According to the FDA, there have been 2 complications reported with the SPARC sling system. Both involved vaginal erosion subsequently repaired by oversewing the vaginal mucosa. One of these complications occurred in a woman undergoing her fourth vaginal procedure who was therefore deemed to have “poor tissue.”8
TABLE 2
Suburethral sling complications1
COMPLICATION | 1,715 AUTOLOGOUS | 1,515 SYNTHETIC |
---|---|---|
Vaginal erosion | 1 (.0001%) | 10 (.007%) |
Urethral erosion | 5 (.003%) | 27 (.02%) |
Fistula | 6 (.003%) | 4 (.002%) |
Wound sinus | 3 (.002%) | 11 (.007%) |
Wound infection | 11 (.006%) | 15 (.009%) |
Seroma | 6 (.003%) | 1 (.0007%) |
TABLE 3
TVT complications in 200,000 procedures worldwide
COMPLICATION | U.S. | WORLD | TOTAL |
---|---|---|---|
Vascular injury | 3 | 25 | 28 |
Vaginal mesh exposure | 15 | 2 | 17 |
Urethral erosion | 8 | 0 | 8 |
Bowel perforation | 4 | 6 | 10 |
Nerve injury | 1 | 0 | 1 |
Outcomes studies
Unfortunately, most of the published clinical studies on the surgical management of stress urinary incontinence suffer from inadequate follow-up and sample size, unclear patient selection criteria, and poor postoperative documentation, especially with respect to quality of life. However, multiple studies to assess the effectiveness and safety of TVT slings have been published. The following is an outline of these preliminary yet important findings.

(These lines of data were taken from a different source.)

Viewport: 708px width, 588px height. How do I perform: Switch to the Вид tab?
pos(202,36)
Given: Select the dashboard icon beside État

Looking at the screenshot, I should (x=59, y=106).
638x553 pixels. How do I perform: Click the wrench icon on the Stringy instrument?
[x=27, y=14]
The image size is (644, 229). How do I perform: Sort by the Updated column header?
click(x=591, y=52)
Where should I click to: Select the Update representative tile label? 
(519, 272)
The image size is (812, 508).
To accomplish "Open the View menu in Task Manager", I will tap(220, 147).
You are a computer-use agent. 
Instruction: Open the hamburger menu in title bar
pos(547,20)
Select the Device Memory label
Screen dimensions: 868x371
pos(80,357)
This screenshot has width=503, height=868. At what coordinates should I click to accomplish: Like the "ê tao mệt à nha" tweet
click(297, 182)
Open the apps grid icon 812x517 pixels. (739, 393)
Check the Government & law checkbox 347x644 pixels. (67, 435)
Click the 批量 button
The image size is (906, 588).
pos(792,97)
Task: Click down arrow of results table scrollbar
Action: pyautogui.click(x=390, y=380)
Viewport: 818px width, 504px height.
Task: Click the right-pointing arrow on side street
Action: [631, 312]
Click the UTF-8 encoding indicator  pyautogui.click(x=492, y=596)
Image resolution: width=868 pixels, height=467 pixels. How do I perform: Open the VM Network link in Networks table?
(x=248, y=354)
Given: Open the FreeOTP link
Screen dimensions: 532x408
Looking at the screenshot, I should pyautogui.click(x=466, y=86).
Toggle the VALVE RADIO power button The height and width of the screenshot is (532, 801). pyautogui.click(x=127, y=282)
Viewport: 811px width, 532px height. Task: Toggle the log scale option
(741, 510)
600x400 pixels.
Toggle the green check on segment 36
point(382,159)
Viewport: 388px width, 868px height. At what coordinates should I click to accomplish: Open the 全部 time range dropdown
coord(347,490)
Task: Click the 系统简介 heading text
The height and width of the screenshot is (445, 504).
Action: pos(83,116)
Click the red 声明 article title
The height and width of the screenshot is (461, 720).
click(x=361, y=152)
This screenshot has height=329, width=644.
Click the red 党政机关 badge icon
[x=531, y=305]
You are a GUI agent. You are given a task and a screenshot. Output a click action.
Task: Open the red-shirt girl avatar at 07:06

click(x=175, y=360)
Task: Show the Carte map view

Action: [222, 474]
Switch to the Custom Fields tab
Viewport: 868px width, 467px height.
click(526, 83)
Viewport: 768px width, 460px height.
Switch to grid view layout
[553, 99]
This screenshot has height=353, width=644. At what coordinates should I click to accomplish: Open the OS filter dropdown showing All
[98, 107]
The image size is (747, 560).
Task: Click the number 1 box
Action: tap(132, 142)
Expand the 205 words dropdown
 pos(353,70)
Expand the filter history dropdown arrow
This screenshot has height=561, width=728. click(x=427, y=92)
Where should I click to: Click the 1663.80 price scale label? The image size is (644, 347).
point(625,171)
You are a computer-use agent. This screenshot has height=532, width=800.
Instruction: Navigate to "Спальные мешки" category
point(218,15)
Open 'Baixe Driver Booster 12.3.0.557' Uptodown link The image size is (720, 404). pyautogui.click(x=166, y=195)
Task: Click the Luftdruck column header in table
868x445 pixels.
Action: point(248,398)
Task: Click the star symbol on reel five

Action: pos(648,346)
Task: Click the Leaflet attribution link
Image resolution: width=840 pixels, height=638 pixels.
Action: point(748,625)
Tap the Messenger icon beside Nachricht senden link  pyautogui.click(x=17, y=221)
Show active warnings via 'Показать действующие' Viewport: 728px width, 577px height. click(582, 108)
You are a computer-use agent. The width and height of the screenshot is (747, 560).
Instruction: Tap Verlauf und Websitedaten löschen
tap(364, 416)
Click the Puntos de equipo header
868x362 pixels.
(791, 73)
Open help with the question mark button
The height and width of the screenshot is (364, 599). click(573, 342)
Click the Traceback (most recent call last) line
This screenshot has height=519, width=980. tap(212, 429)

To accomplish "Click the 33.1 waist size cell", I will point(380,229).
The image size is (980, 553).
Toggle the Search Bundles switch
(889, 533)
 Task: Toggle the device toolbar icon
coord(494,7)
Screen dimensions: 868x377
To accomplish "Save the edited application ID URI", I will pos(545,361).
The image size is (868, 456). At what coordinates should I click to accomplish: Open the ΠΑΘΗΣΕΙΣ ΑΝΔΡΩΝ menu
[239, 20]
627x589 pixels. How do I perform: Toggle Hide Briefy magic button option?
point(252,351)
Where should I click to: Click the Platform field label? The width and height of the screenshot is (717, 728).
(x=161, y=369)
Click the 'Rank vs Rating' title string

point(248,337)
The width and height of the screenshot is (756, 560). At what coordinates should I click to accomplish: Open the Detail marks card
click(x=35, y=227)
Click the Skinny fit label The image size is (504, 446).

In 2002, the Cochrane Database evaluated 7 randomized and quasi-randomized trials of suburethral slings for the treatment of urinary incontinence.10 Of 682 women evaluated, 457 had some type of suburethral sling procedure. Four trials compared slings to retropubic urethropexies, 1 compared slings to Stamey needle suspensions, and 2 compared the use of different sling materials. The results indicated that the data were insufficient to suggest that slings were more effective than other incontinence procedures or that slings were associated with fewer postoperative complications. While TVT slings did provide similar cure rates as open retropubic urethropexy, research is still lacking with respect to other types of slings. More studies comparing TVT slings to traditional pubovaginal slings also are needed before the 2 can be deemed equivalent.